--- Selection ---

--*--

PR #38: Cutensor Bindings — Review

+8,974 / -910 across 41 files | CI: All checks pass

Summary

This PR adds cuTENSOR bindings for the TAPP API, refactors the CMake build system (pushing test/example targets into subdirectories), adds a TAPP_handle parameter to TAPP_create_tensor_info (API-breaking change), renames TAPP_REFERENCE_ENABLE_TBLIS to TAPP_REFERENCE_USE_TBLIS, adds dynamic-loading test infrastructure, and removes some deprecated files.

High-level concerns

API-breaking change to TAPP_create_tensor_info — Adding TAPP_handle as a new parameter changes the public API. The reference implementation (reference_implementation/src/tensor.c) accepts the parameter but ignores it. This is the right design (the handle is needed by cuTENSOR but not by the reference impl), but consider whether this needs a version bump or changelog entry.
Negative strides and negative_str test disabled in demo.c — The negative stride test is commented out in demo.c with a cuTENSOR-specific comment, but demo.c links against tapp::reference, not tapp::cutensor. Disabling it here penalizes the reference implementation's test coverage for a cuTENSOR limitation. Consider keeping it enabled for the reference demo and only disabling it in cuTENSOR-specific tests.

--*--

--- Input material ---

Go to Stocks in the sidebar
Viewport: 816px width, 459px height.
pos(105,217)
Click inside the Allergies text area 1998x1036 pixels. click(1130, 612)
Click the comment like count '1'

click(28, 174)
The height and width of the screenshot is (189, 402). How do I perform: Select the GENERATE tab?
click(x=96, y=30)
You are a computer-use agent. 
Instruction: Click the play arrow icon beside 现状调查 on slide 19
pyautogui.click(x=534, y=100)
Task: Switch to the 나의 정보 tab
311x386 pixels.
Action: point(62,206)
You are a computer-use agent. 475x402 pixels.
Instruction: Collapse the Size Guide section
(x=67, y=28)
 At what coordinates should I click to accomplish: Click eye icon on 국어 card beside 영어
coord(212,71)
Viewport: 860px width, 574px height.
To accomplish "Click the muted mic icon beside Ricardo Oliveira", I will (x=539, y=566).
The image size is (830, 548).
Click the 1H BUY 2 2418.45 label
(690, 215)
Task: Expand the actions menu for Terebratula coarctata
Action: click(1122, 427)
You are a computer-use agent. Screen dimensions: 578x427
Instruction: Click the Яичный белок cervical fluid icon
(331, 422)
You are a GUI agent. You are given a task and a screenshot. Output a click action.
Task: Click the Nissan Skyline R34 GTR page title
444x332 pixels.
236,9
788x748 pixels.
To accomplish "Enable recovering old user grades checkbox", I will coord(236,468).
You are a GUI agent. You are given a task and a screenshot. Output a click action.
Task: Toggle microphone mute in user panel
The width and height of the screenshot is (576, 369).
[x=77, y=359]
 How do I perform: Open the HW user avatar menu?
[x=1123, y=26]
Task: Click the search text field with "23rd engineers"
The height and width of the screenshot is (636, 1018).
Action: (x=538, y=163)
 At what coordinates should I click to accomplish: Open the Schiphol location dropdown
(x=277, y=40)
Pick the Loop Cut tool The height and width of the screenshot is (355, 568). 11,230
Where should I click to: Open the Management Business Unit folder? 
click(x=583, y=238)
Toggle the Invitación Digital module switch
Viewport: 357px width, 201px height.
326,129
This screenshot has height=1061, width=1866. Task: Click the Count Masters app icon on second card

--*--

--- What you need to do ---
[1] According to the cuTENSOR bindings review, what does the reference implementation do with the new TAPP_handle parameter?
[2] In the records, start at the line that has "You are a computer-use agent. Screen" and continue through the last line of the records. Write those lines out again with "screenshot" swapped for "screen capture", leaving everything else unchanged.

--- Answers below ---
[1] It accepts the parameter but ignores it.

[2]
You are a computer-use agent. Screen dimensions: 578x427
Instruction: Click the Яичный белок cervical fluid icon
(331, 422)
You are a GUI agent. You are given a task and a screen capture. Output a click action.
Task: Click the Nissan Skyline R34 GTR page title
444x332 pixels.
236,9
788x748 pixels.
To accomplish "Enable recovering old user grades checkbox", I will coord(236,468).
You are a GUI agent. You are given a task and a screen capture. Output a click action.
Task: Toggle microphone mute in user panel
The width and height of the screen capture is (576, 369).
[x=77, y=359]
 How do I perform: Open the HW user avatar menu?
[x=1123, y=26]
Task: Click the search text field with "23rd engineers"
The height and width of the screen capture is (636, 1018).
Action: (x=538, y=163)
 At what coordinates should I click to accomplish: Open the Schiphol location dropdown
(x=277, y=40)
Pick the Loop Cut tool The height and width of the screen capture is (355, 568). 11,230
Where should I click to: Open the Management Business Unit folder? 
click(x=583, y=238)
Toggle the Invitación Digital module switch
Viewport: 357px width, 201px height.
326,129
This screen capture has height=1061, width=1866. Task: Click the Count Masters app icon on second card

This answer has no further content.